EXTRACTED INFORMATION:
————————

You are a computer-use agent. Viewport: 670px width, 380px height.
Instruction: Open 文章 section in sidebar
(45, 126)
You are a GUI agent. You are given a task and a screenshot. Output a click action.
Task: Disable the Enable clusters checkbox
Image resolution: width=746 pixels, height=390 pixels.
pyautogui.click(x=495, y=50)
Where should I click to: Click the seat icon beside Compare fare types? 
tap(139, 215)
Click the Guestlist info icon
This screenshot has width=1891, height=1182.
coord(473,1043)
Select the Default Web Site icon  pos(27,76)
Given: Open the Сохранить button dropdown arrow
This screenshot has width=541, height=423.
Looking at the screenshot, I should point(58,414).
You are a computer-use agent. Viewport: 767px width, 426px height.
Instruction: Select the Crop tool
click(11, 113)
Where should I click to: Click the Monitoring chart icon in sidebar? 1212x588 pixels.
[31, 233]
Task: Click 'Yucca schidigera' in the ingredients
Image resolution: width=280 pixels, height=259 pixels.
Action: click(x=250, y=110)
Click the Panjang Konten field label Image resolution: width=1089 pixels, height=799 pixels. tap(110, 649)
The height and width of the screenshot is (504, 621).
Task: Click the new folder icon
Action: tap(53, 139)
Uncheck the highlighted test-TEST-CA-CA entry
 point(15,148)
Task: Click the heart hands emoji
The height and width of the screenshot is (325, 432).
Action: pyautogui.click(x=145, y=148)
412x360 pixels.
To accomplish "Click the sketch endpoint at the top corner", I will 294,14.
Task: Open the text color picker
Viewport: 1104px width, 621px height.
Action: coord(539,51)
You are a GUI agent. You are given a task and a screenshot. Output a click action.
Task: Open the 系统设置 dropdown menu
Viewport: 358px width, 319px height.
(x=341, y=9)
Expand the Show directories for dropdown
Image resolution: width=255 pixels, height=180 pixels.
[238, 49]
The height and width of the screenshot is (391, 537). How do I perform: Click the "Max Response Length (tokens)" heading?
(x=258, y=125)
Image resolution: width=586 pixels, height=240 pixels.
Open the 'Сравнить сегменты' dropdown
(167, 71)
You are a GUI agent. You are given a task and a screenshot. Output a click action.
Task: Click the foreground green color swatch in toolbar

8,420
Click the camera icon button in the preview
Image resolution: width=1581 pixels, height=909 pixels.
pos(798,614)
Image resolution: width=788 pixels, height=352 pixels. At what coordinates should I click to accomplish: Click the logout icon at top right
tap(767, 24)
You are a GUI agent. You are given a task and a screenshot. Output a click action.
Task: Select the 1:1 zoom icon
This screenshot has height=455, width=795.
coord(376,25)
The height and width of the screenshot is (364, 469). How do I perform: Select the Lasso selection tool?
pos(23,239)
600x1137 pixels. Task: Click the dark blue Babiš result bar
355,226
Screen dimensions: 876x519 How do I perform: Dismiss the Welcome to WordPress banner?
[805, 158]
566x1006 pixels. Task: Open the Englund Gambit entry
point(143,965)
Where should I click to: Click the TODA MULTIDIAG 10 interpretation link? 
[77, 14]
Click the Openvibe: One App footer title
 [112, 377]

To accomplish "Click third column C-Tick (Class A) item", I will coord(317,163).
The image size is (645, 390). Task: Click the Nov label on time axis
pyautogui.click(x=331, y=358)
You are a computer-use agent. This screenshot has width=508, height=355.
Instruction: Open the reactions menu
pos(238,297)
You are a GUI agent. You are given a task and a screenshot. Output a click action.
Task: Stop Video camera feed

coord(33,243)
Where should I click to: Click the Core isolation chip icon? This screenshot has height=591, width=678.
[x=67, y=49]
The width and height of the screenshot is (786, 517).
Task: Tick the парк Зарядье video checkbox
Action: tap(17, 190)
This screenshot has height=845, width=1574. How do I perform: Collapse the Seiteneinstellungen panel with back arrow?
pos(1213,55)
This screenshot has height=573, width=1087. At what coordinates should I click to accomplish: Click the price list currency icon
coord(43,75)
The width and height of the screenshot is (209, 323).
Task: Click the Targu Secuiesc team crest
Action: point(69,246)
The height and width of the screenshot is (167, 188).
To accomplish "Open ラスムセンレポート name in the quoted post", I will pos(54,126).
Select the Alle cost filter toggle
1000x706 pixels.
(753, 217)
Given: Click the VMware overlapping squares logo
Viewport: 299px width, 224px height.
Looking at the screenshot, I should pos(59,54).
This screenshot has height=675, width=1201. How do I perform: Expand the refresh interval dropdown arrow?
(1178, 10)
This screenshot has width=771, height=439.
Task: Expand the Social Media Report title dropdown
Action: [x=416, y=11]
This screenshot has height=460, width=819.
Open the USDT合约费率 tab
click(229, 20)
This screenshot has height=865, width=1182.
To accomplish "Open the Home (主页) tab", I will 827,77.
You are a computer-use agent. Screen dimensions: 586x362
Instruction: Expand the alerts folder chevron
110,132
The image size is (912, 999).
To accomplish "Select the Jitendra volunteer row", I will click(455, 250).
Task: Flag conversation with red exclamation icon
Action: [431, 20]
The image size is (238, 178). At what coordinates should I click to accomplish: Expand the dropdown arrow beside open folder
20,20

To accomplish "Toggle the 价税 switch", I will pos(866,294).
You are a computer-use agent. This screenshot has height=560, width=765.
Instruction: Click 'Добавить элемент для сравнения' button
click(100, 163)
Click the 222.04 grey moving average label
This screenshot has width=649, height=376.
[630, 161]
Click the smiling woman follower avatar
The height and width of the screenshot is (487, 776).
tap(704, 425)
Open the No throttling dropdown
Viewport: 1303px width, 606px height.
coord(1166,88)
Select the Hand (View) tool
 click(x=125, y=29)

————————

DIRECTIONS: Among the entries above, count every line containing the string "computer". Your reply must be that number alone.

EXPECTED ANSWER: 5